While flipping through the latest issue of Fashion magazine—which I secretly enjoy once in awhile—I came across another example of this craftsmanship in a beauty product everybody seems to be launching lately. “Women are goddesses. We micromanage everything with class, grace and elegance. [It] is designed to celebrate women, luxury and the vitality of life,” declared Kimora Lee Simmons with the launch of her new product.

What was this product that celebrated women in such a grand scale? None other than a small bottle of her new perfume, Baby Phat Goddess. To expand on the goddess theme even further, the bottle shape is a tribute to Simmons’ Asscher-cut diamond ring.

Simmons is not the first one to lay hands on this trend. The mania of celebrity perfume launch has been going on for years. Elizabeth Taylor did it in the ’80s with White Diamonds.

But the recent initiator was Jennifer Lopez—the mogul of celebrity branding—who came up with her first fragrance, Glow, in 2001. She described the perfume as “fresh-sexy-clean … what I want for myself.” The curvy shape of the bottle supposedly represents the curvaceous female figure, something Lopez is notorious for.

By presenting the illusion of capturing J. Lo into a bottle of scented chemicals, Glow hit all the right notes with the audiences and became a huge hit. It was the number one perfume in at least nine countries in 2001. Following this success, J. Lo has released a sister version, Miami Glow, shortly afterwards, and is working on a new perfume called Live.

What makes the celebrity perfumes so successful? The elusive concept of image, of course. As Fashion magazine aptly points out, celebrity perfumes are “a 50-millilitre representation of all that is J. Lo or Sarah Jessica Parker (who, in her Sex and the City afterlife, enters the world of perfume with the fragrance Lovely).” It’s not just a mixture of “fresh apple martini, orchid and white amber.” It’s Carrie Bradshaw, or the elite social debutante you ogle as you flip over the latest issue of Vogue— it’s the embodiment of everything rich and fabulous.

This is what manufacturers are pushing for these days—not just a pleasant scent, but an aggressive marketing plan that connects the shape of a glass bottle to personal beliefs, and carefully mixed scents to a desired lifestyle.

Image sells, and who better embodies an ideal image of desirable lifestyle but celebrities? And because the olfactory sensors can be easily connected to imagination (the way the smell of freshly baked muffins concocts an image of a cozy home), advertisers have worked hard left, right and center to make sure a consumer doesn’t just perceive Sarah Jessica’s Lovely merely as a fragrance, but as a link to it to her lovely wealthy life—with many pairs of Manolo Blahniks in her closet.

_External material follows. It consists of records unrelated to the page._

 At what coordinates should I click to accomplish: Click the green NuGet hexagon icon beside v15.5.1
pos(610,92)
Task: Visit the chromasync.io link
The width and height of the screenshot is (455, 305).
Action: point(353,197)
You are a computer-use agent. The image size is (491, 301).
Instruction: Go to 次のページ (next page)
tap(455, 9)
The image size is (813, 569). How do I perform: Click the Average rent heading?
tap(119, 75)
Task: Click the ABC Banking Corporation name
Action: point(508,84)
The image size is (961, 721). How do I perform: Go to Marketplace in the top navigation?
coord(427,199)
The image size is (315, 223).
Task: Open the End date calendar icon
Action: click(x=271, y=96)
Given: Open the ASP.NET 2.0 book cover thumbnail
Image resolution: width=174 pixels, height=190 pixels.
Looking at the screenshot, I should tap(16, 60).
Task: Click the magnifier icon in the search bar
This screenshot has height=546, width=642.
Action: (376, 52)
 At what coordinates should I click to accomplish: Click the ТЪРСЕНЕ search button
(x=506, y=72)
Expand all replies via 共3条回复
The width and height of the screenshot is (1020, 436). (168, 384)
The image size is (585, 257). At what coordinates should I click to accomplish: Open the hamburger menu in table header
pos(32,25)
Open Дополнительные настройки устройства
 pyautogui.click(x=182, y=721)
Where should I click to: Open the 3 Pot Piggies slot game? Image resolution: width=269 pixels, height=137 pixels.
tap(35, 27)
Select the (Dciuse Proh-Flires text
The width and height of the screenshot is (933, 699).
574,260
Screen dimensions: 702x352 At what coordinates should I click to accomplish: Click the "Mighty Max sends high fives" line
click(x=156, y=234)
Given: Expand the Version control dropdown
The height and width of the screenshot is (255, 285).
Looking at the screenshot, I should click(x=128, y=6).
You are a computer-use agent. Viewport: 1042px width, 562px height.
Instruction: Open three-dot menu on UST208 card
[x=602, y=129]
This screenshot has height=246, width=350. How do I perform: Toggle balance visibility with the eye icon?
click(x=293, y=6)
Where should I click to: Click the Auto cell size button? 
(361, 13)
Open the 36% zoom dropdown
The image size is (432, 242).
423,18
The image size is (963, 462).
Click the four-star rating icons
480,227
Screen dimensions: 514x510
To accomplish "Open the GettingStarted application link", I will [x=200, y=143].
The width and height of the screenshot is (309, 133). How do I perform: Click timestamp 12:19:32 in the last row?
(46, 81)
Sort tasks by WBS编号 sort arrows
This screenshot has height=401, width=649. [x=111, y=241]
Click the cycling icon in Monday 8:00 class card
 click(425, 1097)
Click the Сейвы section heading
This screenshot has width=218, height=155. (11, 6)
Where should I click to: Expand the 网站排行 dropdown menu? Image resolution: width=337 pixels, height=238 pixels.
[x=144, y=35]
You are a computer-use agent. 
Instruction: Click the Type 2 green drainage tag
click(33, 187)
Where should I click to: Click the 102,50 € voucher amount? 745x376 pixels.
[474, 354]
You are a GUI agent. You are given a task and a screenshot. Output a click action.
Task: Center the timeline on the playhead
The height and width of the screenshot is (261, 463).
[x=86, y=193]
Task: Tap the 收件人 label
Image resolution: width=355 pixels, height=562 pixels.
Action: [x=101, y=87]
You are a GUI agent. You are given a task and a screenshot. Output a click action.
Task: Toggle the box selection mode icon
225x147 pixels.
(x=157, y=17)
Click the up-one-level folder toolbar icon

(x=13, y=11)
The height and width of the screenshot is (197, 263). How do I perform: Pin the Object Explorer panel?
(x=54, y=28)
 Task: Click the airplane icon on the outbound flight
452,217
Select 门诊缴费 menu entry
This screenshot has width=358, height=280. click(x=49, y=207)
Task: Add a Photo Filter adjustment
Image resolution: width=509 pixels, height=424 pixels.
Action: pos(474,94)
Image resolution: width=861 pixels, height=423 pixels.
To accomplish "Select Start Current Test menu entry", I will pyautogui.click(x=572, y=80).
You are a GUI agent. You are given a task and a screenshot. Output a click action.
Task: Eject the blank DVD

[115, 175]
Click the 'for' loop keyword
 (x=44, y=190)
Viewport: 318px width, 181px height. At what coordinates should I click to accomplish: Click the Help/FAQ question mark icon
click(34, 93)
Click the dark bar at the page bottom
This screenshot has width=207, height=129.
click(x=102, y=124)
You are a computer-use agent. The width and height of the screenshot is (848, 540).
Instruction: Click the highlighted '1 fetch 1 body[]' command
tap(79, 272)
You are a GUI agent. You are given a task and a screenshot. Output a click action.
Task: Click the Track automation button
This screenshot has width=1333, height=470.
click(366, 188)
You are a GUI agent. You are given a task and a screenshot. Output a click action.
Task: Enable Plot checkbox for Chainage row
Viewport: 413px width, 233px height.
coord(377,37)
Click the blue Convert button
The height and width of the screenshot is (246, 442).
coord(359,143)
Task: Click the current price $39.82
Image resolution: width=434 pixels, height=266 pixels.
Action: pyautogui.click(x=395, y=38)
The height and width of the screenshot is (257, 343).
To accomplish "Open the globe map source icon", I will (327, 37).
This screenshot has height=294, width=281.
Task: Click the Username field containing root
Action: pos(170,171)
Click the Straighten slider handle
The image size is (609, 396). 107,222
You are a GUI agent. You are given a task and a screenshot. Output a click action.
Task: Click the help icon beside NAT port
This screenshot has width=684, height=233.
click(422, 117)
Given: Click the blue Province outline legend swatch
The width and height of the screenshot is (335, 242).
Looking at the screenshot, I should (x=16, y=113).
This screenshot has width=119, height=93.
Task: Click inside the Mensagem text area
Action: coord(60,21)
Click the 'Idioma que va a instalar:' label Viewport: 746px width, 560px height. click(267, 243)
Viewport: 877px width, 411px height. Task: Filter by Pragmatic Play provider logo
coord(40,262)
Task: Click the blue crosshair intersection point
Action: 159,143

Just how far are celebrities and advertisers taking this image juggernaut? The possibilities are endless. It’s also proof that the focus on celebrity is shifting to the hype and glory surrounding what these seemingly immortal beings do with their free time—how they dress, how they relax, and how they live their lives.

And every realm of their lives can be contained in a bottle and sold for a steep price. In exchange, fans feel like they are somehow a part of that glorious, idle lifestyle with the purchase of the fragrant reconstructions of their images.

Britney Spears’ new perfume Fantasy is said to represent the “evolution of Britney,” as “she’s in love and starting a family. She lives a modern fairy tale, and the scent is like a magic love potion,” says Tamara Steele, the vice-president of a global marketing company. So, what does Britney’s evolution smell like, exactly? Apparently, it’s “yummy,” with some “cupcake accords” in it too.

I’m not sure who defines marrying a greasy backup dancer and having a baby at 22 as a modern-day fantasy, but who’s to argue with Mrs. Spears-Federline? The bottle itself looks like Cinderella hallucinating big time—an explosion of hot pink, with green zit-like spots floating around.

When we are at a point that a marketing ploy of smelling like somebody else’s life is successful, one can’t help but become curious: what’s next?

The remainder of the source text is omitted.